De esta forma con el Hosanna nos preparamos para entrar en la Semana Santa. Hoy escucharemos toda la lectura de su Pasión. Decir “Hosanna” es exclamar que queremos acompañar a Jesús en su pena y en su gozo. Lo peor que puede pasarnos es que estemos indiferentes, que la Pasión no nos toque por dentro, que no sea una invitación a cambiar a fondo nuestra vida. ¿Podemos escuchar la Pasión sin sentir dolor y amor a Jesús? ¿Quieres hoy decir “Hosanna”, es decir, entrar con todo tu ser a participar de lo que vive Jesús estos días?

El “Hosanna” lo diremos hoy en otro momento de la misa, cuando cantemos el “Santo”. “Santo, santo, santo es el Señor, Dios del Universo... Hosanna en el cielo...” Decimos “Hosanna” porque Dios viene a salvar, a estar entre nosotros. Vemos que Jesús no se queda frío ante nuestro dolor: Él tiene compasión y se acerca a nuestro sufrimiento. Él es el primero que se ha conmovido, que ha querido abrazar tu pena, acompañarte en la ruta. Por eso puedes ahora gritar “Hosanna”, participar en el camino de Jesús.
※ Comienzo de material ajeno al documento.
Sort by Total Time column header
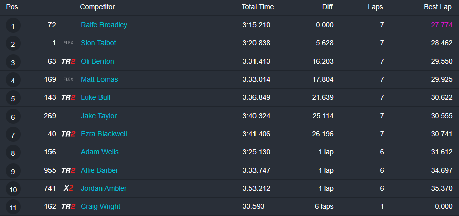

Se produce aquí una gran transformación del pan y el vino, como la que viviremos en Semana Santa. El Hosanna del dolor (¡Sálvanos!) se convierte en Hosanna de gratitud (¡Me has salvado!). Jesús va a dar gracias a Dios en medio de su dolor y así lo va a transformar en vida, en resurrección. ¡Hosanna! ¿Te atreves a dejarte tocar por el dolor de Jesús en estos días? ¿Te atreves a acompañarle y participar con Él? Verás entonces que Él está contigo compartiendo como un amigo tu sufrimiento, y que te ayuda a transformar ese dolor en un manantial de vida para el mundo.